Desde el pasado 13 de abril de 2026, el Servicio de Registro Civil e Identificación puso en vigencia la Circular N° 014, un instructivo interno que, aunque no modifica la legislación vigente, refuerza los criterios administrativos para determinar la nacionalidad de niños y niñas nacidos en territorio chileno, particularmente en casos donde sus padres son extranjeros en condición transitoria. La medida, dada a conocer públicamente por BioBioChile, se enmarca en el artículo 10 de la Constitución Política de la República de Chile, que establece las excepciones al principio general de nacionalidad por nacimiento, entre ellas la de hijos de extranjeros transeúntes. En este contexto, la circular instruye a los oficiales civiles a verificar la situación migratoria de los padres mediante documentos como pasaporte, cédula de identidad y Tarjeta Única Migratoria, con el objetivo de determinar si su permanencia en Chile es de carácter transitorio.
El instructivo enfatiza que el análisis no debe centrarse en la intención de residencia de los padres, sino en un criterio objetivo: si el nacimiento ocurre durante el período de permanencia transitoria, el recién nacido no accede automáticamente a la nacionalidad chilena, siendo inscrito como hijo o hija de extranjero transeúnte. Esta precisión operativa, aunque basada en normativa ya existente, introduce un estándar más estricto en la aplicación del procedimiento. Asimismo, la circular establece que en caso de dudas o falta de antecedentes suficientes sobre la situación migratoria, se deberá aplicar igualmente dicha categoría, lo que refuerza un criterio de cautela administrativa que podría impactar directamente en la inscripción de nacimientos.

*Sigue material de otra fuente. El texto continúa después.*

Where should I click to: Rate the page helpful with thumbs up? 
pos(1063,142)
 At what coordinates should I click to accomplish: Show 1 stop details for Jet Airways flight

En estos casos, los padres pueden dejar constancia de su desacuerdo y solicitar un pronunciamiento al Servicio Nacional de Migraciones, organismo facultado para determinar la condición migratoria. Consultado por este instructivo, el propio Registro Civil señaló que se trata de un recordatorio dirigido a sus funcionarios para evitar errores en los procesos de inscripción, subrayando que las disposiciones forman parte de la legislación vigente y no constituyen una modificación legal. Sin embargo, más allá de su carácter técnico, la circular ha reactivado el debate sobre los efectos prácticos de estas instrucciones administrativas, especialmente en un contexto de creciente movilidad humana.
Aunque el marco normativo no cambia, su aplicación más estricta podría traducirse en un aumento de casos en que niños nacidos en Chile no accedan de manera inmediata a la nacionalidad, abriendo interrogantes sobre el equilibrio entre control migratorio y derechos fundamentales.